Most of us have to work and strive to live where we want to live, we can’t threaten suicide because we want to live in a luxurious home waited on hand foot and finger or wherever she wants to live?

Her mother needs to step up.
It’s her daughter after all.

Tell me that you have no idea at all about personality disorders without telling me...

BreatheAndFocus · 08/02/2025 16:12

Dipadod · 08/02/2025 15:55

The general public do not appreciate how difficult this type ot patient can be. I think in time Gov. Will have to open up ward facilities similar to institutions in 1900s.

I agree that such institutions would be best. It was stupid to shut them IMO. A Home would be ideal for this woman. It could have an enhanced unit for people like her who need extra care and are prone to causing harm to themselves or others. I also think that they’d like it (although they’d never admit it) as it fulfils their need to be looked after and have everything done for them.

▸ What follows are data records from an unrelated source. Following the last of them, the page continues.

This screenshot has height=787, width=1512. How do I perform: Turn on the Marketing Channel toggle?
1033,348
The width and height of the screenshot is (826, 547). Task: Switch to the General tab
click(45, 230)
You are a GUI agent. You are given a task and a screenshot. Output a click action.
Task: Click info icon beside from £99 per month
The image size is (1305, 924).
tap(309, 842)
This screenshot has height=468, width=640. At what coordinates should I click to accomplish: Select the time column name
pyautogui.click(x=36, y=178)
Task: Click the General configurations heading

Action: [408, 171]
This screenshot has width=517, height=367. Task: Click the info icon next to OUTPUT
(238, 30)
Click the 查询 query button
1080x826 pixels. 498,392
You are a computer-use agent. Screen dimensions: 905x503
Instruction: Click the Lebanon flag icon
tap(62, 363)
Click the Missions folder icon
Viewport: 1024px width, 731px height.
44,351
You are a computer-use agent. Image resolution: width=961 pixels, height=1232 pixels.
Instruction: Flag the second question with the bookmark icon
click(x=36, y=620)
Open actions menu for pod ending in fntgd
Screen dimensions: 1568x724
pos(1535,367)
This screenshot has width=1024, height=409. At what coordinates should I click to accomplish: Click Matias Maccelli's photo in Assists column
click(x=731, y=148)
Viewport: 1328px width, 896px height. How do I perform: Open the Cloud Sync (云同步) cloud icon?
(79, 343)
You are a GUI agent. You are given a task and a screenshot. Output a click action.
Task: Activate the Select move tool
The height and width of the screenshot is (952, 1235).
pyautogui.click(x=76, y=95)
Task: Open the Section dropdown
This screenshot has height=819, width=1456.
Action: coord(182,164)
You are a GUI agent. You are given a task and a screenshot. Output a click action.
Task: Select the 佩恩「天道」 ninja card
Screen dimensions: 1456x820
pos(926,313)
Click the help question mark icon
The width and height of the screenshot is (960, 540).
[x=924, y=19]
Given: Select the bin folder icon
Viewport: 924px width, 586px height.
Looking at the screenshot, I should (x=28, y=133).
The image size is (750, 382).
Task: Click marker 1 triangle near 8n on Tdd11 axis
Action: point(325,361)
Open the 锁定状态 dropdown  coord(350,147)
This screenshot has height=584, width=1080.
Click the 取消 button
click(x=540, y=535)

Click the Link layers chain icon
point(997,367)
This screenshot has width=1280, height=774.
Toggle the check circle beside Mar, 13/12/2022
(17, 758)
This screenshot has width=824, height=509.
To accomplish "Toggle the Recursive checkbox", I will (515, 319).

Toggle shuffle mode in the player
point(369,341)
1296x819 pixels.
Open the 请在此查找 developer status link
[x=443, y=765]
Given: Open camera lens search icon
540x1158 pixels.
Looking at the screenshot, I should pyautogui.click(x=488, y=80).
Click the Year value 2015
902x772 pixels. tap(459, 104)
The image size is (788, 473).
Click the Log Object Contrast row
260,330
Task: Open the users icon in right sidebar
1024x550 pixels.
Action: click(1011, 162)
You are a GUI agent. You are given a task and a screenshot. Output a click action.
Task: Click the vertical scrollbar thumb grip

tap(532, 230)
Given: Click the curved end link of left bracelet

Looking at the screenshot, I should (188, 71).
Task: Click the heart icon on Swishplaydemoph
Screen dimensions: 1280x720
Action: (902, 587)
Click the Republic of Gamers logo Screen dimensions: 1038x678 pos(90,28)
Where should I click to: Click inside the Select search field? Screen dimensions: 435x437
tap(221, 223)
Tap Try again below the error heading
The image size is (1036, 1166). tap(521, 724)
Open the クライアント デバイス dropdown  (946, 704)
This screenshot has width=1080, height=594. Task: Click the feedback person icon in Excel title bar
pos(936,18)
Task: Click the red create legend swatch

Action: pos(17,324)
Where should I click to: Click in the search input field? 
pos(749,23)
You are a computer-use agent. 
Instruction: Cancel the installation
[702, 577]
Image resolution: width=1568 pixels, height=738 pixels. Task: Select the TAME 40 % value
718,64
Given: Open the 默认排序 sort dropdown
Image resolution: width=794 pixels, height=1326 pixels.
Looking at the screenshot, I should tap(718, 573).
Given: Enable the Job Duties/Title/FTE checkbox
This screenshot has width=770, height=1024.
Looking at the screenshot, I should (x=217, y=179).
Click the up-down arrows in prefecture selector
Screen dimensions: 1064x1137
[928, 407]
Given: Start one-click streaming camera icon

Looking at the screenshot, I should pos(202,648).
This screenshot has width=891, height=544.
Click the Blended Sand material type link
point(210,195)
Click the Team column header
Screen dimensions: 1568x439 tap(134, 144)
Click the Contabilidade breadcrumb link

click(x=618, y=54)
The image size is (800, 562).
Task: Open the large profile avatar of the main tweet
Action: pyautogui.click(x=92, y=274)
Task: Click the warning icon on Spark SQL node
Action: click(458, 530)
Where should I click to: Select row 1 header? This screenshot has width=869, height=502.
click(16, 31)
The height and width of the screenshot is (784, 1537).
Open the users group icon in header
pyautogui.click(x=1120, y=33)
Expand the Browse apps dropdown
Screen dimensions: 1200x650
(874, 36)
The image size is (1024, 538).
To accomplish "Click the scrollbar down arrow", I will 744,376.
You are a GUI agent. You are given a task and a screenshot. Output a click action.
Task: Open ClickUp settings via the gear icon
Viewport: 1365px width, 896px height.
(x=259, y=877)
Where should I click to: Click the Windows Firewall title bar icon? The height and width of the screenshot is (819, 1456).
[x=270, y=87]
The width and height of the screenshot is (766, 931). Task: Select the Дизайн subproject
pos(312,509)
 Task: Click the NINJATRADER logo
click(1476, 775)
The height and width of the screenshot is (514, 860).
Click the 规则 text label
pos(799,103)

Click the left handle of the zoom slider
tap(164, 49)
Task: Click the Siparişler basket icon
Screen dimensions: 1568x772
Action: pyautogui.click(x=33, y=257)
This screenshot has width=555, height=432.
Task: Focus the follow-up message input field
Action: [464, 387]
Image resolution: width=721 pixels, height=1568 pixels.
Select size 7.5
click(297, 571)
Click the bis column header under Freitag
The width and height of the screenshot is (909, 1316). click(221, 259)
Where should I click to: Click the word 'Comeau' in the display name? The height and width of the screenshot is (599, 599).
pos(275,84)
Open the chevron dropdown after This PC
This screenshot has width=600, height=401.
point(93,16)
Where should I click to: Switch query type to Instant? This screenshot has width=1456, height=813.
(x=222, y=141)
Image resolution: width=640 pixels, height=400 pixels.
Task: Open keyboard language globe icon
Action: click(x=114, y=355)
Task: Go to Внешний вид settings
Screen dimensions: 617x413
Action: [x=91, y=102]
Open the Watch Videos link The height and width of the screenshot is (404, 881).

The person I know craves being looked after and babied basically. At the moment, due to recent events, they actually are in a home of sorts and seem to be ok. They’ll never be content but they seem more settled.

fromthegecko · 08/02/2025 16:14

Social care is commissioned by councils but provided by 'entrepreneurs'. How will market forces ever induce them to provide what this woman needs? She's not the kind of business they want.

caughtinalandslide · 08/02/2025 16:15

kerstina · 08/02/2025 16:10

I thought it was because the Tories under Margaret Thatchers rule thought Care in the Community would be cheaper. I think institutions to house violent and challenging mentally ill people like the Nottingham killer who refused to take medication and murdered 3 people would be beneficial to save the devastation to society they have caused.

In most cases people like that are in hospital - forensic or secure - but much smaller hospitals with eg an OT, physio, etc.

Anything larger you’d end up with a death rate through the roof and the wrong sort of people working there (ie people with a punishment mindset) - no one in their right mind would want that sort of job. People will work in smaller institutions and bigger trusted ones like Broadmoor and Rampton etc, but if you open up just general ‘massive mental illness’ housing for no real reason other than to stop them being society’s problem, very few genuine people will want a job there.

selffellatingouroborosofhate · 08/02/2025 16:15

BeachRide · 08/02/2025 14:36

She's able to send abusive emails of such severity that the police are investigating though.

Not knowing how to communicate effectively can manifest as abusive wording.

I'm autistic and literally having to be coached in how to communicate frustration to others in a way that isn't rude, sarcastic, or abusive.

Speaking of autism, EUPD is a common misdiagnosis for autistic women.